About this exercise ▸ Copy out each line containing "Image" from the entries below.

Data ▸
==============================

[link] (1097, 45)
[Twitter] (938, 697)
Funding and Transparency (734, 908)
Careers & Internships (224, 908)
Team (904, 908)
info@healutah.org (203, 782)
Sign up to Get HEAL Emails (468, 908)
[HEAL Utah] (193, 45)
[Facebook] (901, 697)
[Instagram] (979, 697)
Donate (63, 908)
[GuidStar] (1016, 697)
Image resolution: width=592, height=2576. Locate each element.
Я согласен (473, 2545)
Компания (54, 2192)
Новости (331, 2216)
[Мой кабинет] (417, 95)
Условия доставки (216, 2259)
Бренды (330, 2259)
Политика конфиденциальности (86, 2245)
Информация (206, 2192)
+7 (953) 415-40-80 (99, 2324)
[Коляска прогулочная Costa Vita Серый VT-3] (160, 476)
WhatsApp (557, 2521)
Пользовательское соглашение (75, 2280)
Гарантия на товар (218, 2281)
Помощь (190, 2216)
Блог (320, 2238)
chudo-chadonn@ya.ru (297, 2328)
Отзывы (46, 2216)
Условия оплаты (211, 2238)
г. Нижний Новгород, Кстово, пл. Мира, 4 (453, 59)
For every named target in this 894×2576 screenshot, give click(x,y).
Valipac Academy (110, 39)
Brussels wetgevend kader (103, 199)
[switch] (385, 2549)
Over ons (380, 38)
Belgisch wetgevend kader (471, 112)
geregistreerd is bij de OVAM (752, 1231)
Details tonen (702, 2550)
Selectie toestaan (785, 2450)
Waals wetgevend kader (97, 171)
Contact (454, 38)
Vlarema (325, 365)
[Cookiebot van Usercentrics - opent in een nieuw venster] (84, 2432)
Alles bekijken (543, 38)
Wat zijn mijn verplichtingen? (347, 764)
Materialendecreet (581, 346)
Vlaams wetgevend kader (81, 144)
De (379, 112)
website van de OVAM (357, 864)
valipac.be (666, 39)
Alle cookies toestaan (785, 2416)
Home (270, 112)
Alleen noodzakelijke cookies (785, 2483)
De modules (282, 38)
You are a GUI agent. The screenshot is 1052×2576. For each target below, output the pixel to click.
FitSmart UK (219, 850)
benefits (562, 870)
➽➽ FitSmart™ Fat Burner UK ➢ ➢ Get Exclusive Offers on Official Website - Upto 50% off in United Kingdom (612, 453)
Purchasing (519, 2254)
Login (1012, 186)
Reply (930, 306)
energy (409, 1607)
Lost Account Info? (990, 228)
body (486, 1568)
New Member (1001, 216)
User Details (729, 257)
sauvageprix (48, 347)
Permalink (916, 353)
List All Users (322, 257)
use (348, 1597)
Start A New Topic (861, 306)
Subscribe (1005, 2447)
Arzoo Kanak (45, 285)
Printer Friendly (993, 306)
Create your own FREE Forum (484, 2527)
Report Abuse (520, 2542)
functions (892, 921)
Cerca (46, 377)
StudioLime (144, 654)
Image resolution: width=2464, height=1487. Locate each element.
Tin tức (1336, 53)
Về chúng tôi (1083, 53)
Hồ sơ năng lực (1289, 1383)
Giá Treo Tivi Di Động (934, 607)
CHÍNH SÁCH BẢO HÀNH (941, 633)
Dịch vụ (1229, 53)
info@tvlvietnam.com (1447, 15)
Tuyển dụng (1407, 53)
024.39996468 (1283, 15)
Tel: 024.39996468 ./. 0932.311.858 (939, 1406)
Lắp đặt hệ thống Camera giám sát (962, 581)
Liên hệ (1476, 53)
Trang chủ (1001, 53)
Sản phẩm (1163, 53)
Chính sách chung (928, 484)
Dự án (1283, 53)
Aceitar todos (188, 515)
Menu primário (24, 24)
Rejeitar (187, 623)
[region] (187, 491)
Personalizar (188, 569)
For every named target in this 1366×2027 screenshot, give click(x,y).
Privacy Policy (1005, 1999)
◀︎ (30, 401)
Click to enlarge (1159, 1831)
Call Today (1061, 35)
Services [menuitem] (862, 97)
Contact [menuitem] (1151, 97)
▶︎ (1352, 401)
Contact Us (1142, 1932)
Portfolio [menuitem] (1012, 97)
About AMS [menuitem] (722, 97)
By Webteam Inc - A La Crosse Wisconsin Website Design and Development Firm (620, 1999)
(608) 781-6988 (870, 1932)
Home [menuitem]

==============================

Answer box ▸
Image resolution: width=592, height=2576. Locate each element.
Image resolution: width=2464, height=1487. Locate each element.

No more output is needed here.